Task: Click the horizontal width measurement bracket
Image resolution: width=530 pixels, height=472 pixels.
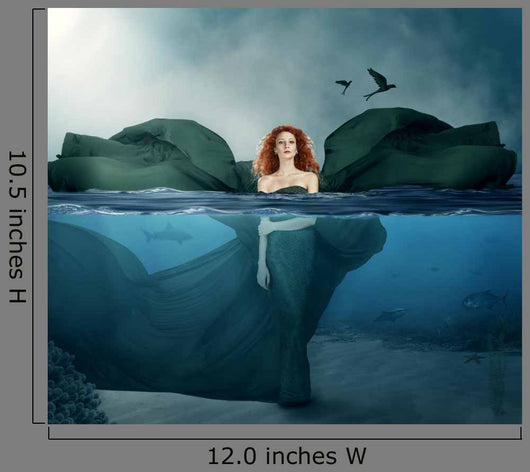Action: click(285, 434)
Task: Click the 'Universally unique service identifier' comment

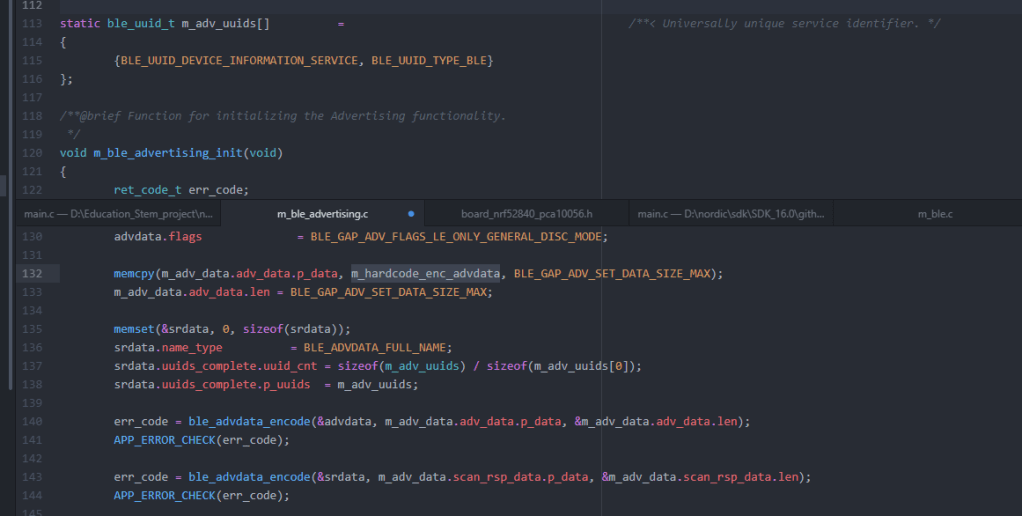Action: [x=785, y=23]
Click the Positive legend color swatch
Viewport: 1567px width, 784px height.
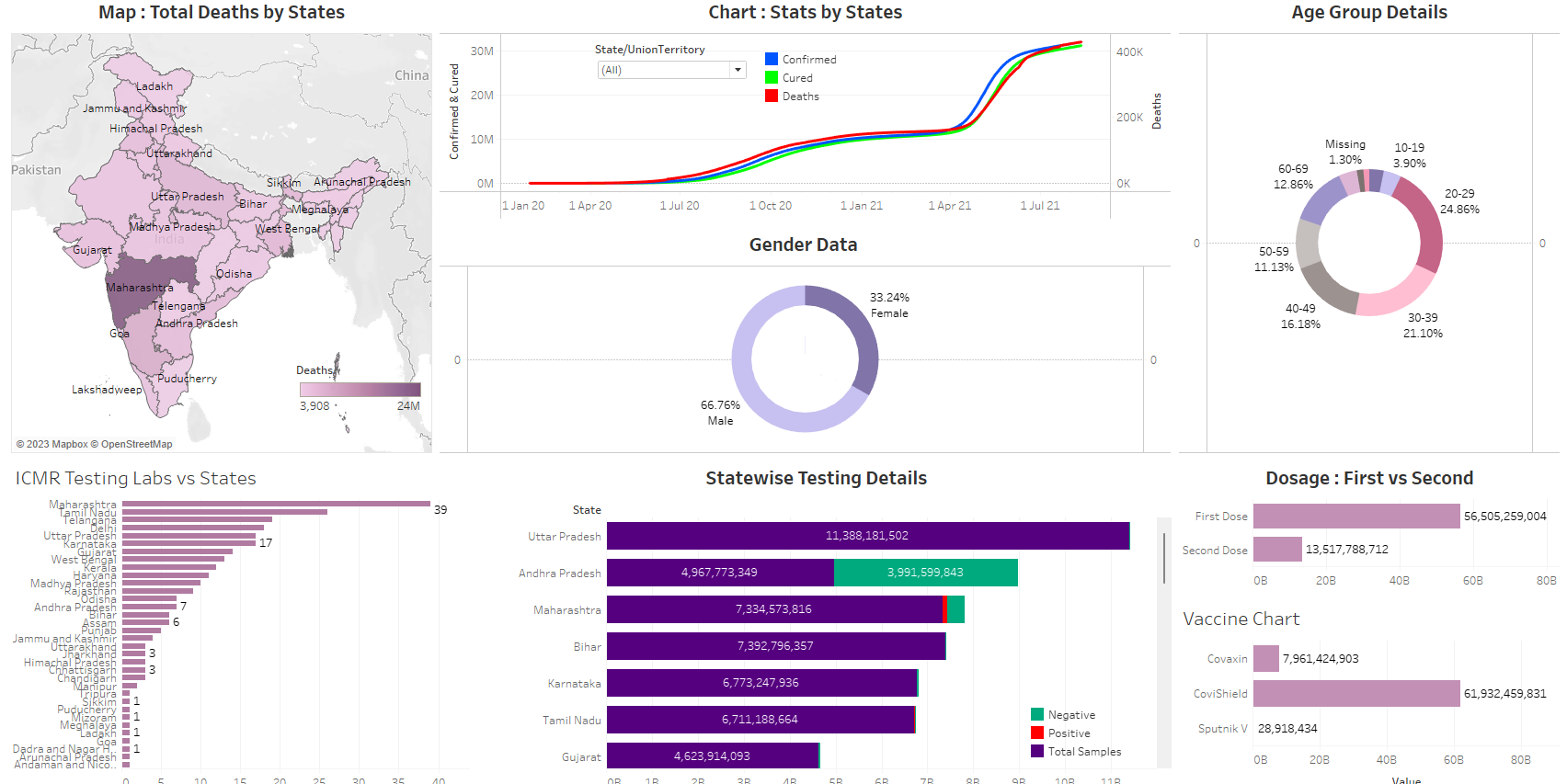click(1037, 733)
____
Retype the lines starting with the one that holds "Image resolution: width=530" and ending with the last line of the data above, both included; skip the pictures.

- Result of the exercise:
Image resolution: width=530 pixels, height=472 pixels.
Action: click(285, 434)
Task: Click the 'Universally unique service identifier' comment

Action: [x=785, y=23]
Click the Positive legend color swatch
Viewport: 1567px width, 784px height.
click(1037, 733)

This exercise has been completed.